Text passage -
In a normal double spend scenario, there is no cost to a failed attempt,
but much to gain from a success. With your design, there is a real cost to
every single attempt (transaction fees) and no evidence that the rate of
success would be higher (you still have to bet on the reorg not including
your transaction in the first few blocks). It sounds like this new system
would actually be less attractive to double spenders than the current model!

I also agree with Billy's idea for relay rules. We already have abusable
chain rules (e.g. a tx can be included in a block with 0 transaction fee
[spam?]) but we add protection with relay rules (e.g. minimum fee to
relay). I don't see how this would be any different, if the chain rules
only enforced the block height for confirmation and the relay rules forced
a minimum OP_BBV value in order to protect against reorg double spends.

James


On Fri, Jun 11, 2021 at 11:00 AM Billy Tetrud via bitcoin-dev <
bitcoin-dev@lists.linuxfoundation.org> wrote:

> >  one can design a wallet to passively take advantage of reorgs
>
> It does sound like this is the central issue. I can certainly see that
> it's materially different than current double spending ability. Double
> spending via reorgs today requires either active participation and
> above-average connection to miners or luck.
>
> The easiest method of double spending I can think of is the following.
> Consider if a user broadcasts an RBF transaction as soon as the original
> transaction is mined. I assume the transaction won't propagate through the
> network because any node that has received the newest block will see it as
> an invalid transaction, is that right? Is there no significant possibility
> that enough of the network hasn't seen the block yet to transmit the RBF
> transaction widely enough to get incorporated into a reorg? This would
> certainly be something wallets could do automatically. It certainly does
> seem like at very least this would have a much lower success rate than your
> auto-double-spend wallet.

Data section -
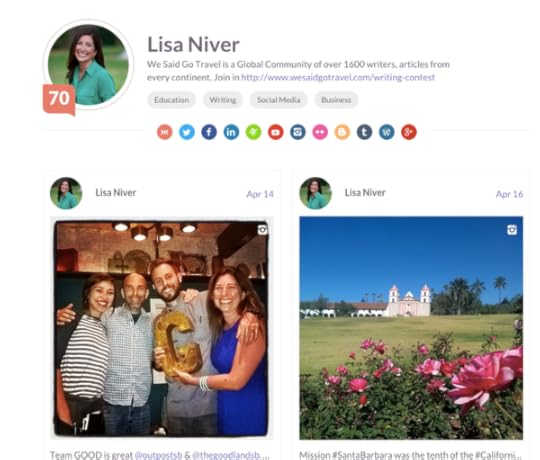Image resolution: width=540 pixels, height=460 pixels.
Task: Choose the Social Media topic tag
Action: [x=279, y=100]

Task list -
(1) Please write out the stretch of the post on double spending from "I also agree" through "reorg double spends.", keeping every word and mark unchanged.
(2) Extend the post on double spending by adding a few sentences that pick up right after its final one.

Answer set -
(1)
I also agree with Billy's idea for relay rules. We already have abusable
chain rules (e.g. a tx can be included in a block with 0 transaction fee
[spam?]) but we add protection with relay rules (e.g. minimum fee to
relay). I don't see how this would be any different, if the chain rules
only enforced the block height for confirmation and the relay rules forced
a minimum OP_BBV value in order to protect against reorg double spends.

(2)
>
> In any case, what if we apply the same logic to non-monotonic
> transactions? What if we program nodes to reject such transactions that are
> too close to the borderline? For example, if nodes rejected transactions
> that could expire within 100 blocks, it would be much less likely for this
> kind of thing to be done at point of sale, and there would be a much higher
> chance that whatever recipient that's willing to wait 100 blocks would be
> willing to wait 6 blocks more to be sure no reorg happens. It would also be
> a lot more likely that the transaction is confirmed well before it might
> expire. Not a perfect solution, to be sure. But it could substantially
> limit the cases and likelihoods that passive double-spend attempts would
> succeed. But miners could still get and include transactions in blocks
> regardless of this, and they have an incentive to (to maximize the fees
> they collect). It at least seems plausible that those incentives would
> undermine this solution.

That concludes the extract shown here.